Mars colonization is advocated by several non-governmental groups for a range of reasons and with varied proposals. One of the oldest groups is the Mars Society who promote a NASA program to accomplish human exploration of Mars and have set up Mars analog research stations in Canada and the United States. Mars to Stay advocates recycling emergency return vehicles into permanent settlements as soon as initial explorers determine permanent habitation is possible. Mars One, which went public in June 2012, aims to coordinate – not build – a human colony on Mars by 2027 with funding coming from a reality TV show and other commercial exploitation, although this approach has been widely criticized as unrealistic and infeasible, and bankrupted in 2019.
Elon Musk founded SpaceX with the long-term goal of developing the technologies that will enable a self-sustaining human colony on Mars. In 2015 he stated “I think we’ve got a decent shot of sending a person to Mars in 11 or 12 years”. Richard Branson, in his lifetime, is “determined to be a part of starting a population on Mars. I think it is absolutely realistic. It will happen… I think over the next 20 years, we will take literally hundreds of thousands of people to space and that will give us the financial resources to do even bigger things”.

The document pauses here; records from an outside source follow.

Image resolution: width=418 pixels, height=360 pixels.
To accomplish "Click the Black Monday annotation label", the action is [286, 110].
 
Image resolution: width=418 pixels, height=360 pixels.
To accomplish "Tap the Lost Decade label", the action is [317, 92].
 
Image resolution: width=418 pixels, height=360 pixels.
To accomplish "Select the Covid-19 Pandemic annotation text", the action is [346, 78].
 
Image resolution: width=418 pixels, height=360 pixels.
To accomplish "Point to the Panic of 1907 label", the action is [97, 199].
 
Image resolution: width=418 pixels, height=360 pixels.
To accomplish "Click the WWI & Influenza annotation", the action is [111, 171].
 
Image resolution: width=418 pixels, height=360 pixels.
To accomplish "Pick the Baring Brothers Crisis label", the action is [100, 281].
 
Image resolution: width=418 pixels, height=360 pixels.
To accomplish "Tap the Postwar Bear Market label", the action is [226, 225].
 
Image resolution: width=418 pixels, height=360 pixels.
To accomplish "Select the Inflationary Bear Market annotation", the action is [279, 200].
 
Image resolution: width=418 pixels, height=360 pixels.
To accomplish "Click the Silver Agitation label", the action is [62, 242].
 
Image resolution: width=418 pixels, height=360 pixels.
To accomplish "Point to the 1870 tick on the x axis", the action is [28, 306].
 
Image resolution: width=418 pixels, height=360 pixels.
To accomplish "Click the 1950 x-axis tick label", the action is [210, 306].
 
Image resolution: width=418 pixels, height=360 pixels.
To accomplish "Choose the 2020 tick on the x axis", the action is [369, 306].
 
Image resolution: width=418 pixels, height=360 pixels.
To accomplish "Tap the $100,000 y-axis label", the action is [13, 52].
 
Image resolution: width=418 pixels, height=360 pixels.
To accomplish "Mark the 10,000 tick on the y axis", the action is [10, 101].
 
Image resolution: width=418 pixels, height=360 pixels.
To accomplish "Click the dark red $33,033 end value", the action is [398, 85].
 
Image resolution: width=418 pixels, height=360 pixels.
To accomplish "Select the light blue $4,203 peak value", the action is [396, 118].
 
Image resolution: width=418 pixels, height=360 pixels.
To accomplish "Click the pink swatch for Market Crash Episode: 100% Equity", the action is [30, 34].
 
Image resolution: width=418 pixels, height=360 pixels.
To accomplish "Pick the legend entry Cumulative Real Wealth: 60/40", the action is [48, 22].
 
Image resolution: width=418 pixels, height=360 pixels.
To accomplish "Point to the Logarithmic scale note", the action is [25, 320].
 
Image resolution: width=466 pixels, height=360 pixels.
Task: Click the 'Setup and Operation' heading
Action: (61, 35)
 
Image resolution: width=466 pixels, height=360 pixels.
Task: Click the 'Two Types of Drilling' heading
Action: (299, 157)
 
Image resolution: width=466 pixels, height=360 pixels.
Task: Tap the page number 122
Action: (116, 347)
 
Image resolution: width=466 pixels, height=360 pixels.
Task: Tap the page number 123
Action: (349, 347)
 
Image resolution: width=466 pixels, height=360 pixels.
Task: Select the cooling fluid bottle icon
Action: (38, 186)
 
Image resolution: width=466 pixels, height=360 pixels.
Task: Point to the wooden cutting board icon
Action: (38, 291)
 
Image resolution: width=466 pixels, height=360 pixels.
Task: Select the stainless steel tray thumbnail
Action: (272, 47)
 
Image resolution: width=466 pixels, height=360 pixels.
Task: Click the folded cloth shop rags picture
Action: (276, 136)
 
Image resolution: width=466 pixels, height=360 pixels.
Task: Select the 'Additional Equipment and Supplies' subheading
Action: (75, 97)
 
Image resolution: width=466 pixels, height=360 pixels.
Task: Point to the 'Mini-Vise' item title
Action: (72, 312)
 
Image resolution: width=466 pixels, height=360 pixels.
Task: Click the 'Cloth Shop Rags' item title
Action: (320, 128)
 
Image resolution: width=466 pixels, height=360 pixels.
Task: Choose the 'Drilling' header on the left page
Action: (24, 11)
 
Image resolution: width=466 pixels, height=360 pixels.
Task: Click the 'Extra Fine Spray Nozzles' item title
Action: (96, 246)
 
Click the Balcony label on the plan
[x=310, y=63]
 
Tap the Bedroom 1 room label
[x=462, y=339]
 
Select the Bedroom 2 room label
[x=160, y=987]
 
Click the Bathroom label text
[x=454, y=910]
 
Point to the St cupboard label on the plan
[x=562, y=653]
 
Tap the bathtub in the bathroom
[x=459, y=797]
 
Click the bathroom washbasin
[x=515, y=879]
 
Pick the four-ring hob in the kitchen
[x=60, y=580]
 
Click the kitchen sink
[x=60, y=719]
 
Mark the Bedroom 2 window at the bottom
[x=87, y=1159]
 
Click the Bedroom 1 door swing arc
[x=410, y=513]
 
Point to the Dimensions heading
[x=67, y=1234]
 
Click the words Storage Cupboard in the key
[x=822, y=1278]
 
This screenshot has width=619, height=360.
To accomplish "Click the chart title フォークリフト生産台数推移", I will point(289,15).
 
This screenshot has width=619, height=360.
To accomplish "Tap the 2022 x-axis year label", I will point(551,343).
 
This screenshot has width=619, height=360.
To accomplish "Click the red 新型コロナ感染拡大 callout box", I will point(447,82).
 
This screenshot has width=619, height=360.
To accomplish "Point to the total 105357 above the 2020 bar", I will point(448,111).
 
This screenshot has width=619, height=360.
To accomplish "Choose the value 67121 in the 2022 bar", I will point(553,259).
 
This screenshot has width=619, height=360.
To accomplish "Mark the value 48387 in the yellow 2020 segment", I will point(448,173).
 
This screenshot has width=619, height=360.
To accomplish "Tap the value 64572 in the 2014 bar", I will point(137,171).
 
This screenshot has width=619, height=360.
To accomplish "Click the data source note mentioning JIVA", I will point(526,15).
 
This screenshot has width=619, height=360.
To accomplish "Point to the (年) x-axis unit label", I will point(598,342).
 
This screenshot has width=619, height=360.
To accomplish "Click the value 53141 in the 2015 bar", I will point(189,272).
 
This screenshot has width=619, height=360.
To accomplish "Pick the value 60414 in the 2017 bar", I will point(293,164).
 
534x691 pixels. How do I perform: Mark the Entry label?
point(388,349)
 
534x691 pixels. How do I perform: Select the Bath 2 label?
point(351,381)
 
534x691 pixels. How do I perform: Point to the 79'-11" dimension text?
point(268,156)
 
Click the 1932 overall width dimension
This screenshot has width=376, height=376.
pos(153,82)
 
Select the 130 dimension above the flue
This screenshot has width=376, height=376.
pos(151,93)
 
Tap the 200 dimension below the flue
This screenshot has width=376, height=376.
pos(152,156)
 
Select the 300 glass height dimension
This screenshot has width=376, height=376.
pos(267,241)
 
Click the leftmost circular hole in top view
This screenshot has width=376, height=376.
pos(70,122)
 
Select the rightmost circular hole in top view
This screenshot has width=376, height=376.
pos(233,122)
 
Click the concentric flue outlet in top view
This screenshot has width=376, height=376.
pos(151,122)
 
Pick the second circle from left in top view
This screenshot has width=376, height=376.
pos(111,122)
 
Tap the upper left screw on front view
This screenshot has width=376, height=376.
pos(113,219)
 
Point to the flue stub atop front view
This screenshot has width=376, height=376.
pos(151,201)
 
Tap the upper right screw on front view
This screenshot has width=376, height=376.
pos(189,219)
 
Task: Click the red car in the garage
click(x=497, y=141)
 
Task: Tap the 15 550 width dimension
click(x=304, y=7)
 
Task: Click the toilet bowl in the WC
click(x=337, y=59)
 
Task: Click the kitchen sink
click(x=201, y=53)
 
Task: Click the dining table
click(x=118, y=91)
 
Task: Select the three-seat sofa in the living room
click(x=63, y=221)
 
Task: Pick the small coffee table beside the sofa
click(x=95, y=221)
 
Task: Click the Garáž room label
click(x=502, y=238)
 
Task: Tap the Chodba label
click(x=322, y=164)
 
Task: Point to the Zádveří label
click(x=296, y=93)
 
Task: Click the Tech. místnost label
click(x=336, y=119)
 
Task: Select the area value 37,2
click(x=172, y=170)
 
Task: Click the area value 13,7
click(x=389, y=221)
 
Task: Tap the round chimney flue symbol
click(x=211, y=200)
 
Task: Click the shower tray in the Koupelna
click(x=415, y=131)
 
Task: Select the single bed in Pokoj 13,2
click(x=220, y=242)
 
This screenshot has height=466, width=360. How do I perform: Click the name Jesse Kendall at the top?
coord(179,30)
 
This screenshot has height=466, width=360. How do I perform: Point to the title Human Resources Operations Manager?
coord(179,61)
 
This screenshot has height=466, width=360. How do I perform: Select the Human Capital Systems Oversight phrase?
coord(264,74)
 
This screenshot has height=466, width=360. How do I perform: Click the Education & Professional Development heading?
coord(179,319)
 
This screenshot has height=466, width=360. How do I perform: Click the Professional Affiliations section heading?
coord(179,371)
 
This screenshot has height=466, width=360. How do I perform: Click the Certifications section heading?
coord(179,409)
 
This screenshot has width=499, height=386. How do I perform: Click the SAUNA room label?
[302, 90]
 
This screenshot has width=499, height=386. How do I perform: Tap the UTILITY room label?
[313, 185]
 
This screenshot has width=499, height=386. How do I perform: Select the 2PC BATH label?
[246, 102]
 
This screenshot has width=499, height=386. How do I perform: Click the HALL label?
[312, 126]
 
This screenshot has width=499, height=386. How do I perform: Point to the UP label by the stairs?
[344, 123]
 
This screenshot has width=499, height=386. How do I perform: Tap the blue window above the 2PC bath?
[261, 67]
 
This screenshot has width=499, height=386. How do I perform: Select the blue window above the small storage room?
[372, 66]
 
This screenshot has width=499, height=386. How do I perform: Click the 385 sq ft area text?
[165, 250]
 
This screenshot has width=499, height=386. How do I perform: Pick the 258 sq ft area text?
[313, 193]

In June 2013, Buzz Aldrin, American engineer and former astronaut, and the second person to walk on the Moon, wrote an opinion, published in The New York Times, supporting a human mission to Mars and viewing the Moon “not as a destination but more a point of departure, one that places humankind on a trajectory to homestead Mars and become a two-planet species.” In August 2015, Aldrin, in association with the Florida Institute of Technology, presented a “master plan”, for NASA consideration, for astronauts, with a “tour of duty of ten years”, to colonize Mars before the year 2040.